(Some records)
-- Begin --

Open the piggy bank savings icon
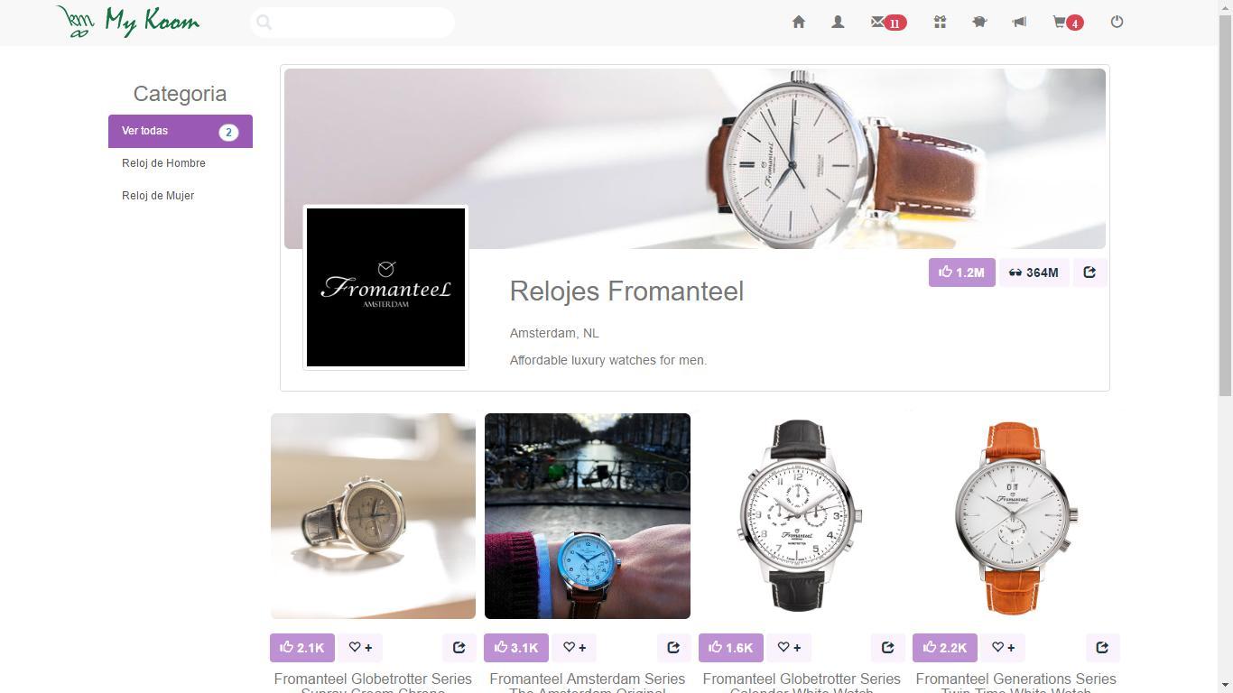 tap(979, 22)
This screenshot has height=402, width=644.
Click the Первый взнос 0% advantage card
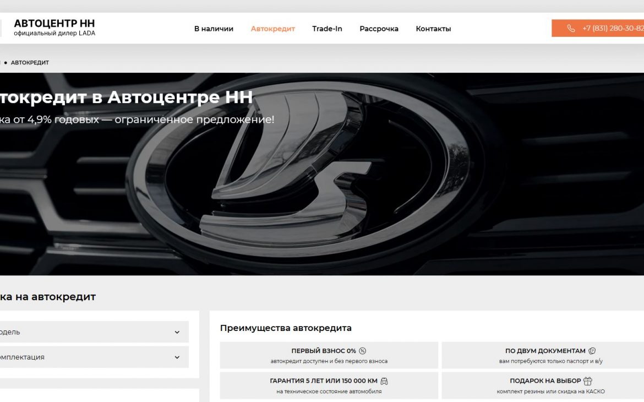pos(329,355)
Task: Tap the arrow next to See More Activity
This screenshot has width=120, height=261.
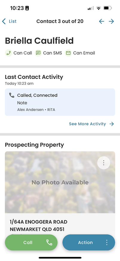Action: tap(112, 124)
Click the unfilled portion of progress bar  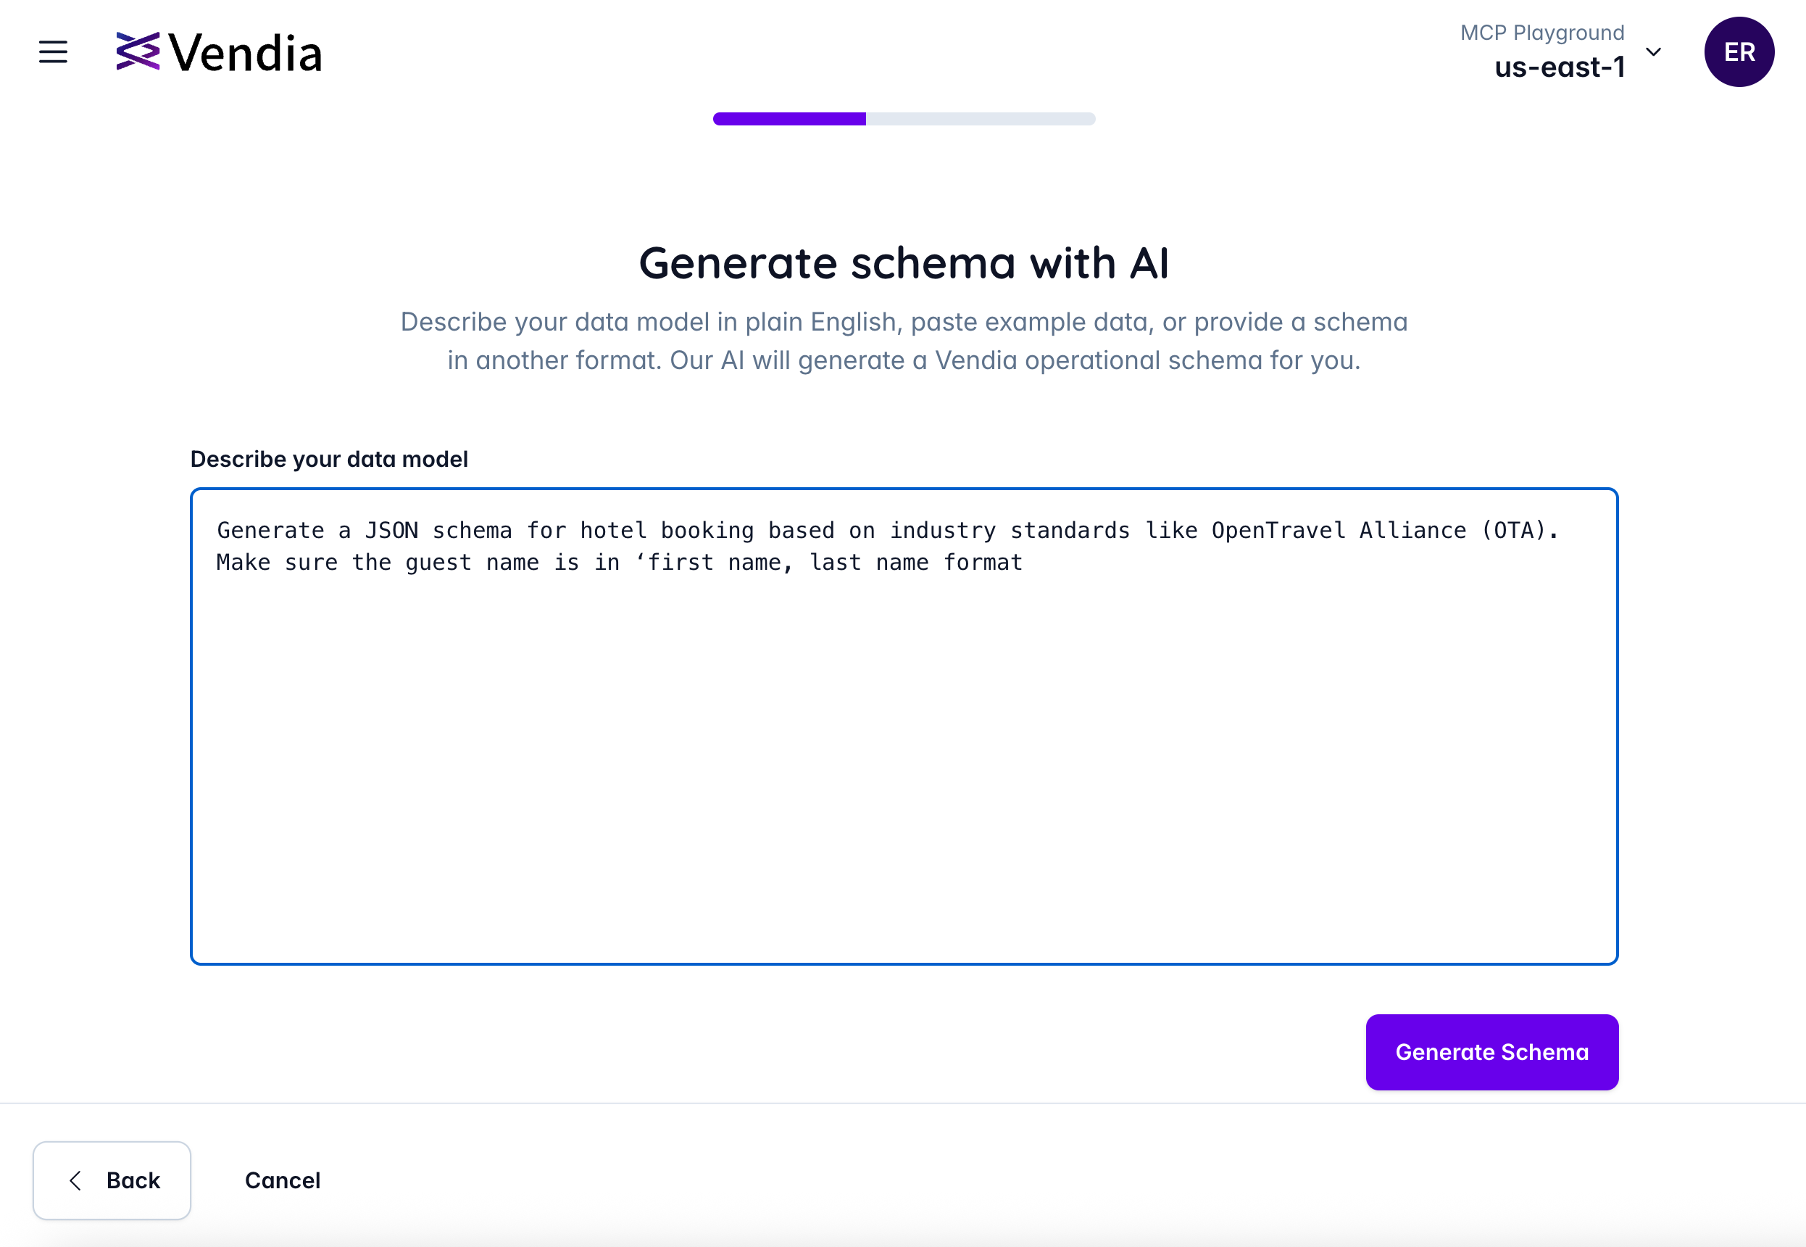pyautogui.click(x=980, y=119)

-- End --

*Do this*
Count the lines above that contain the string "screenshot", treating uppercase and lowercase as distinct, and reply with the number alone.

*Correct response*
2